Sugar doesn't want to sell, so we are hearing a long list of reasons as to why we should not exercise the option and buy the land. There is NO plausible reason for not buying the land now. The reasons being given are so lame they are embarrassing.

I was driving up from Miami last night and thinking of the old 60's song: How many times can a man turn his head and pretend that he just doesn't see?

Our leaders are turning their heads and pretending they just don't see. It's time for us to prove that Florida is not a hopelessly stupid state that is going to destroy itself from cowardice and willful ignorance. Every single person in this County and in this region and in this state needs to take the time to educate our politicians and demand action.

We need to tell our very own legislative delegation that we are depending on them - not just to vote right, but to educate their colleagues and make the purchase happen.

Check your Stuart News. Go to SavingFLwater.com. Go to rivercrisis.com. All of them have the contact information to make your voice heard. Email your friends. Put it on Facebook. Shout it from the rooftops.

The state government needs to start the process of closing on the US Sugar option and they need to do it NOW.

I was told last week by a Tallahassee insider that "It ain't gonna happen." They say we have a snowball's chance in Hell of making the state to buy the land.

That doesn't mean we should give up. It means that NOW and for the next two months we've got to move Heaven and Earth to get that snowball safely out of Hell. There is just too much to lose if we don't.

This weekend I watched a movie I hadn't seen in more than fifty years: To Kill a Mockingbird. It's about doing the right thing. One of our legislators told the Stuart News he couldn't commit to the purchase because we have to make decisions based on science rather than emotion.
We've got the science that says we need 360,000 acre feet of storage south of the Lake. There is no science that says we don't need it there. We've got the opportunity. Clearly that opportunity won't come again.

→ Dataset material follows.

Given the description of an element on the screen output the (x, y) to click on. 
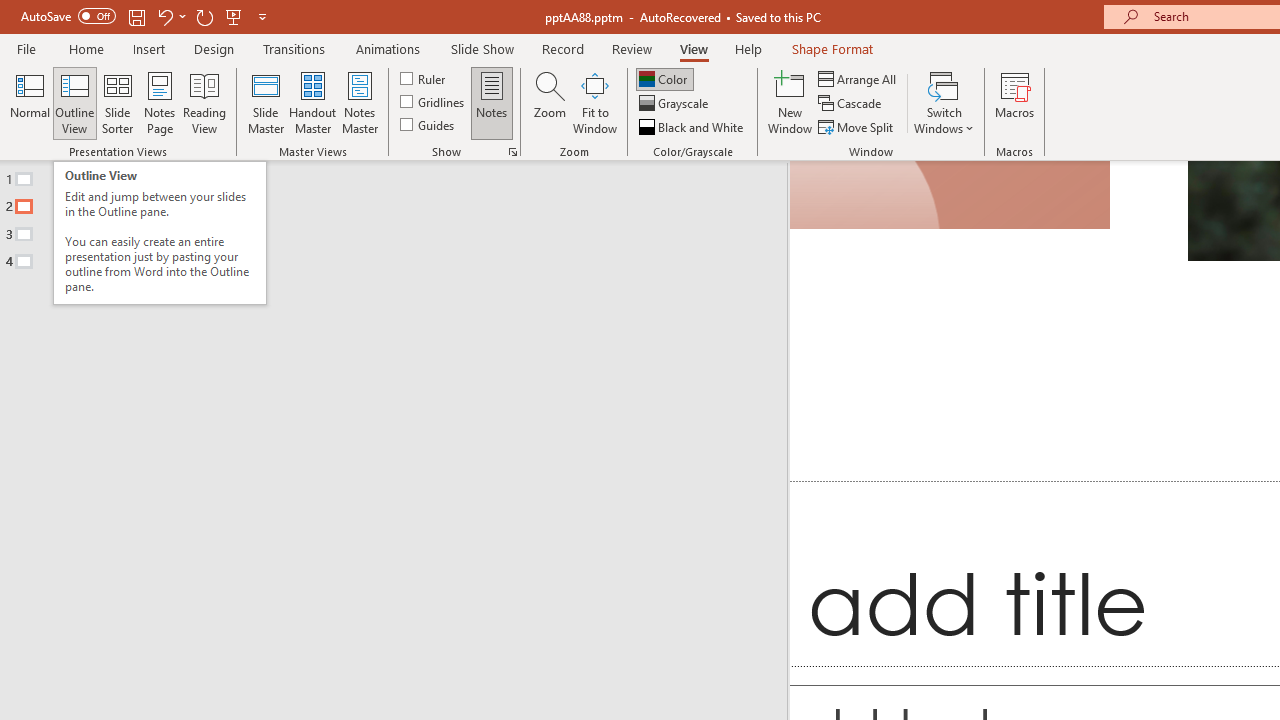
Handout Master (312, 102)
Color (664, 78)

We are not asking them to make a decision based on emotion. We are asking them:

TO DO THE RIGHT THING.

It's a sin to kill a mockingbird.

It's a sin to kill our river and our Everglades.

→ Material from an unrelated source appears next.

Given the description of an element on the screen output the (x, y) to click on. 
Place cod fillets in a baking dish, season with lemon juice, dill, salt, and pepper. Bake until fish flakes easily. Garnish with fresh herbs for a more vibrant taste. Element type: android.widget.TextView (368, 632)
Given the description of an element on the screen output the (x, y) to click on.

It's time for us to do our part and have everyone who can pick up a phone or send an email, or buttonhole a politician tell them:
BUY THE LAND AND SEND THE WATER SOUTH.

3 comments:

Adam said...

Gee. I wonder what the economic benefits of having a drinkable aquifer for Miami to pump out of are?

Anonymous said...

Meanwhile, the rock mining industry that is primarily responsible for the threats to our drinking water aquifer is petitioning the state legislature to remove all "fees" charged per ton in order to defray the costs of reacting to a water emergency. Un-real. Only in Flori-duh.

Anonymous said...

What is lost in all this is that the black muck that they grow sugar cane is oxidizing away to nothing and has been doing so for close to 100 years going back to when the land was drained. Dirty little secret by Big Sugar that sooner than later those lands will be worthless for farming, what then? Underneath the muck? Chalky white limestone and what grows in that? So why if farming in those muck lands is a time limited activity do they want to hold on to it so badly now. There is more than meets the eye here. Extortion comes to mind.